### [Source data]
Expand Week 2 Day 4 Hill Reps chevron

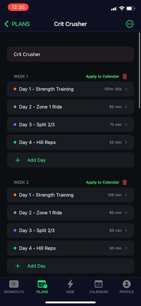pyautogui.click(x=126, y=248)
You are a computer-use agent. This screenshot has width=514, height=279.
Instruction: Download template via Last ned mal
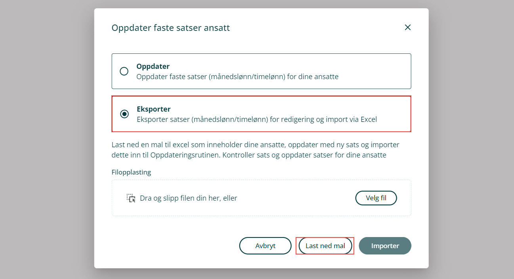pyautogui.click(x=325, y=246)
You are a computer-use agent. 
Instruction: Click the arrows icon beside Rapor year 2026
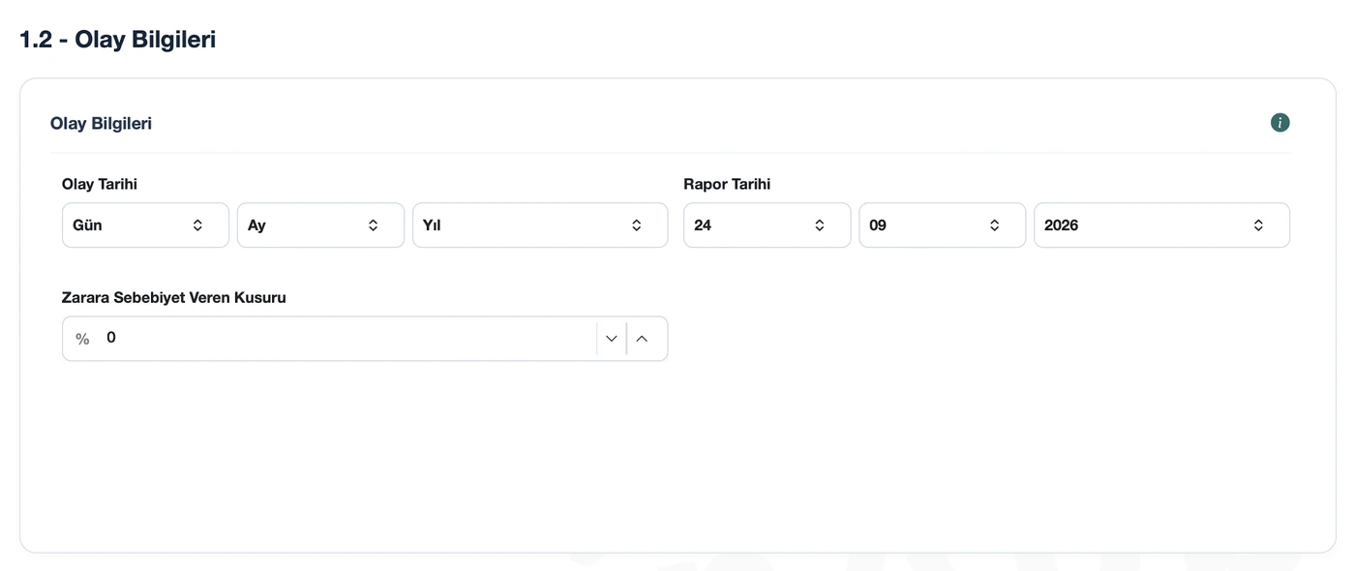pyautogui.click(x=1258, y=225)

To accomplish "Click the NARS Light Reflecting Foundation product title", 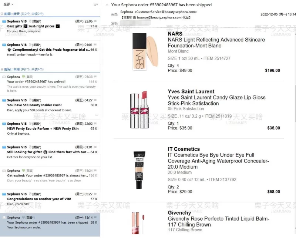I will (x=216, y=43).
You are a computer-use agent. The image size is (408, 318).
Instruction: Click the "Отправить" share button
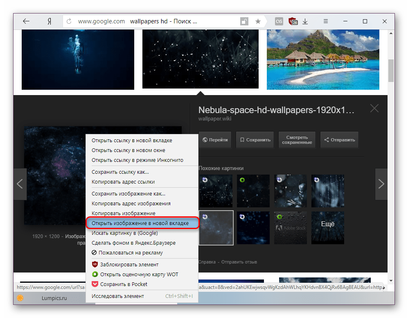pyautogui.click(x=339, y=140)
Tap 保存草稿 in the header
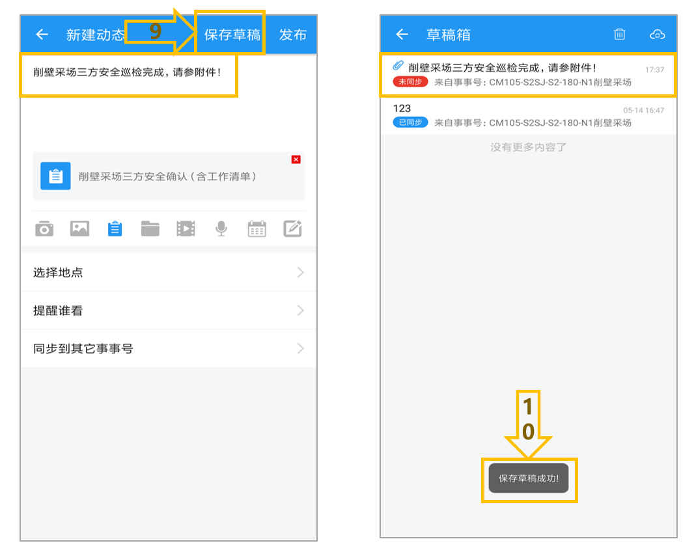Image resolution: width=694 pixels, height=552 pixels. [232, 35]
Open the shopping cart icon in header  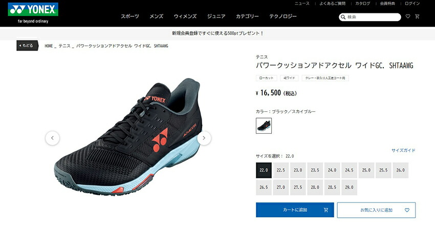coord(417,17)
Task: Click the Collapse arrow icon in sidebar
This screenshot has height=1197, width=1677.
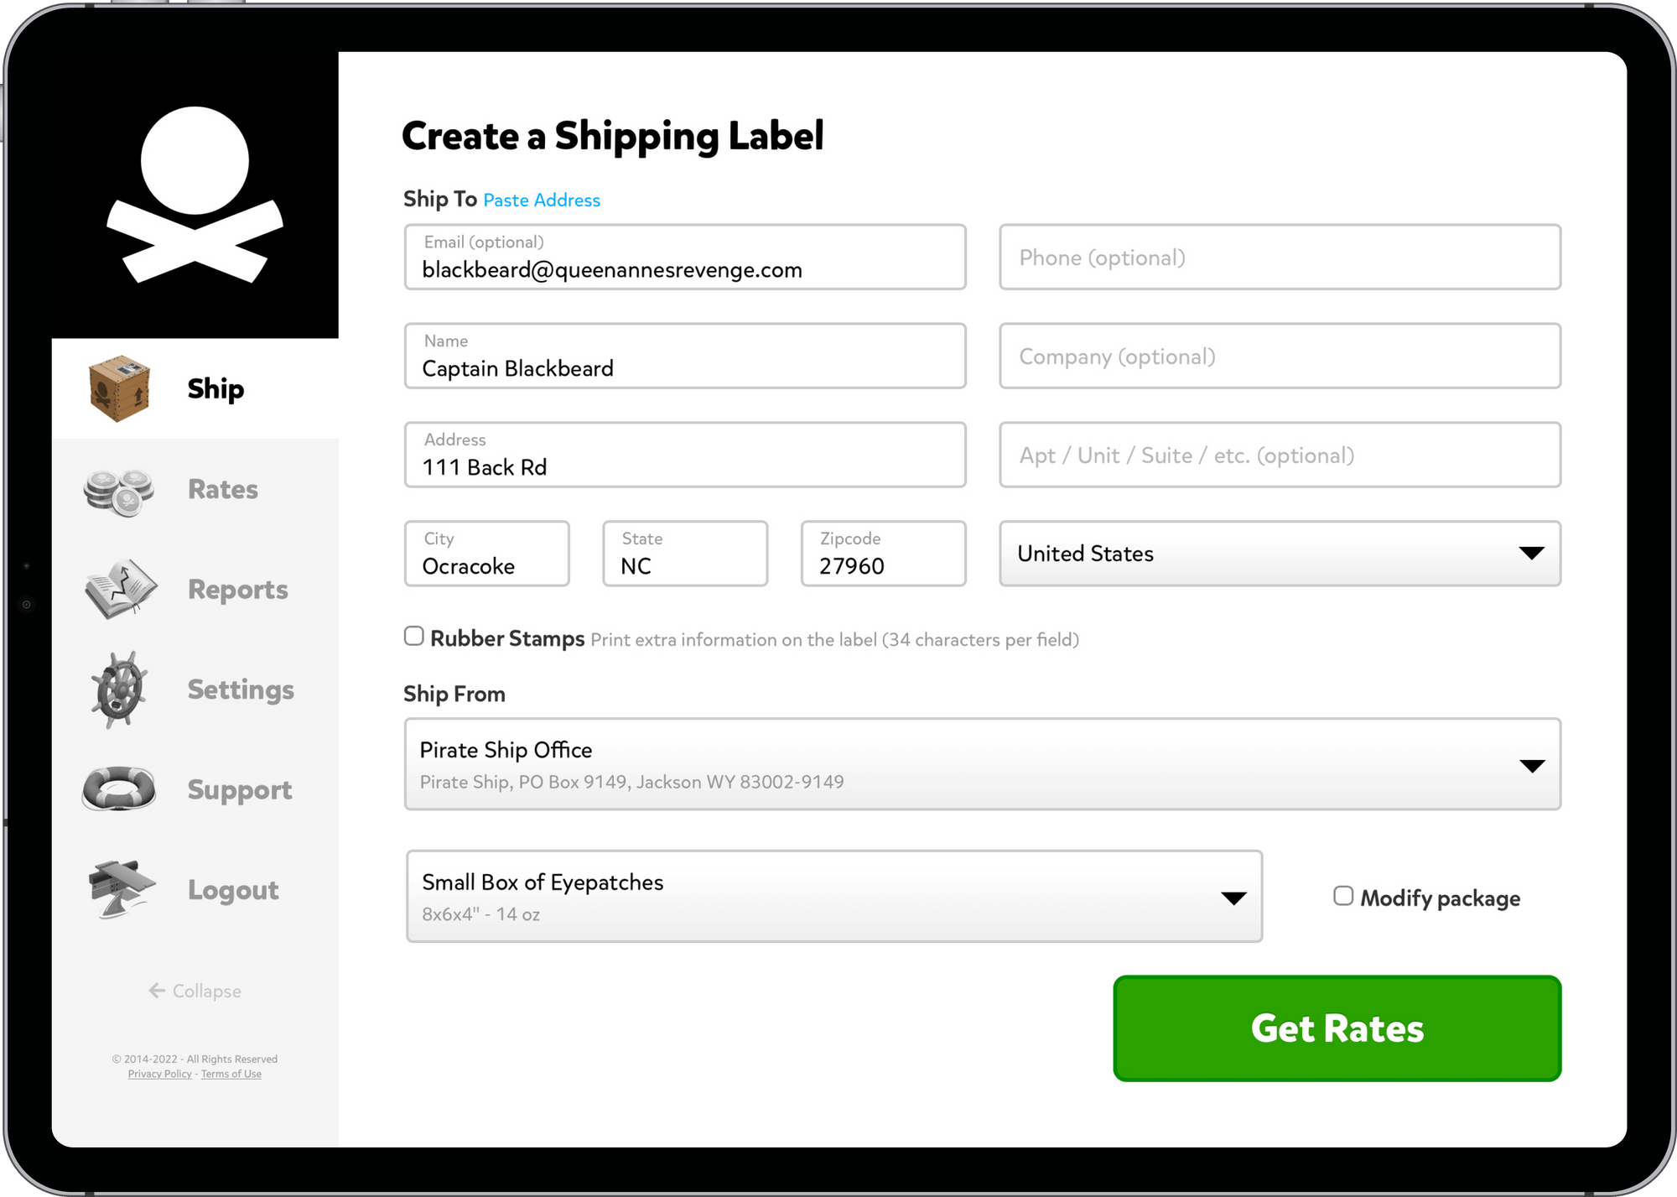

### [What is needed]
Sift through the entries and copy every line with "agent".

### [Solved problem]
You are a computer-use agent. This screenshot has width=514, height=279.
You are a computer-use agent. 
You are a computer-use agent. The image size is (408, 318).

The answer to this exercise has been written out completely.